Lo peor de todo eran las ganas, el deseo y la idea de que algo me faltaba y que había un vacío en mi vientre que debía llenar. Estaba aún alterada, malamente sobreexcitada. Y a cada momento me encontraba preguntándome: ¿Por qué no había follado? ¿Por qué no había pasado? ¿Por qué mi jefe y yo no habíamos follado?

Hace una hora atrás, Jorge no me había follado. No había podido. Habíamos sido interrumpidos y no había dado tiempo a más. Él me había comida el coño con la boca y yo me había tocado. Había tenido un orgasmo y en agradecimiento le había mamado la verga a mi jefe hasta hacerlo eyacular. Yo me corrí por segunda vez, en su oficina y mientras el resto trabajaba. Todo había sido muy excitante. Pero no me había follado. Por lo tanto, seguía muy caliente. Mucho.

¿Qué podía hacer? Necesitaba controlarme, tomar las cosas con calma y centrarme. Llamé a mi esposo en busca de fuerza, de moderación. Hablé con Tomás unos minutos. Estaba trabajando. Su voz me pareció amable, cariñosa y a la vez distante. Estaba tan lejos. En Houston. Al otro lado del mundo. Y yo le necesitaba. Estaba tan sola. Tan deseosa de sus caricias.

Al final de la llamada descubrí que hablar con mi esposo no ayudó. Ni un poco. Incluso, al recordar su cuerpo atlético, su rostro varonil, su sonrisa de dientes perfectos y sobretodo su poderosa verga terminé sintiéndome más caliente aún ¿Qué podía hacer?

2

Me sentía afiebrada y sentía como si tuviera un hormiguero en mi vientre. Respiré tratando de calmarme, pero no podía hacerlo. Estaba hiperventilada. Necesitaba enfocarme en algo, cualquier cosa. Decidí que tenía que asegurar la presencia de Julieta el viernes o sería imposible cumplir mi parte del trato. Mi jefe quería un trío y yo le daría ese trío. A pesar del extraño humor que me poseía, puse los planes en movimientos. Llamé a la becaria.

—Aló, ¿Julieta? —pregunté por el teléfono.

—Hola, señora Ana —respondió la joven universitaria.

—¿Estás ocupada? —pregunté.

—No —respondió—. ¿Necesita algo?

La becaria era muy solicita. Eso era bueno.

—En cierta forma te necesito —dije, dando un tono intrigante a mis palabras—. ¿Puedes pasar a mi oficina durante la mañana?
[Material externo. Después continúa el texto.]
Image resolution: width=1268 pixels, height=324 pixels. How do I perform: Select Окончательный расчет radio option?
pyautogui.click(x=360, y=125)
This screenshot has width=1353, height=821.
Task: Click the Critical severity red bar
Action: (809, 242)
—Muy bien, señora Ana, estaré una media hora más en su oficina —dijo Julieta—. Estoy saliendo de la universidad.

—Gracias. Te esperaré.

—Adiós, señora Ana.

—Adiós, Julieta.

3

Después del trabajo invité a mi becaria de compras. Frente al espejo, Julieta se probaba una blusa de seda blanca. Yo la observaba desde mi asiento. La veinteañera giraba para observarse, marcando las femeninas formas en la falda amarilla: sus armoniosas caderas, su bonito trasero y sus largas piernas. Su cabello rojo, saludable y largo, caía como una cascada sobre su esbelta espalda. La universitaria era una muchacha preciosa, de ojos verdes y sonrisa fácil. Era su segunda pasantía en el bufete y llevaba varios meses trabajando bajo mi supervisión.

—Creo que probaré otra talla —dijo Julieta con cierta timidez natural.

—¿Más pequeña? —pregunté.

—Sí. Más pequeña —respondió Julieta.

—Como quieras. Pero esa blusa te queda muy bien —aseguré—. Y esa falda, a pesar de que es algo corta, se ve estupenda.

La alta y delgada becaria tenía unos veintidós años. Se movió frente al espejo, examinando su apariencia. Sin duda lo que más destacaba de su cuerpo eran sus bonitas caderas y el culo redondo, firme y carnoso. En conjunto con unos senos medianos y una cintura estrecha la convertían en un bombón. No era difícil entender por qué mi jefe le había puesto el ojo a la pelirroja becaria.

—¿Realmente cree que la falda me queda bien, señora Ana? —preguntó Julieta, incrédula.

Asentí.

—Es perfecta para ti —aseguré.

La muchacha se observó frente al espejo con cierta coquetería.

—Hace calor ¿no?—pregunté a Julieta.

—Sí.

—Pues pediré una botella de champaña helada ¿Me acompañarás con una copa?

—Claro —respondió mi becaria, mostrando cierta cautela.

—Anímate, Julieta. Hace calor. Además, son los agasajos que dan estas tiendas de lujo —afirmé, puntualizando después: siempre que tengas una buena tarjeta de crédito.

Media hora más tarde, Julieta y yo estábamos con nuestras copas haciendo un brindis tras otro.

—Que rico y fresquito, señora Ana —dijo Julieta.

—Justo lo que necesitamos para refrescarnos este verano —confirmé; hice una pausa—. Pero antes… Julieta, debo pedirte un favor.

—Por supuesto —dijo la pelirroja.

—Basta con lo de señora Ana —exigí—. Hemos trabajado juntas ya un tiempo y te he dicho que me llames por mi nombre. No me hagas sentir vieja, tengo sólo unos pocos años más que tú. Llámame Ana, por favor.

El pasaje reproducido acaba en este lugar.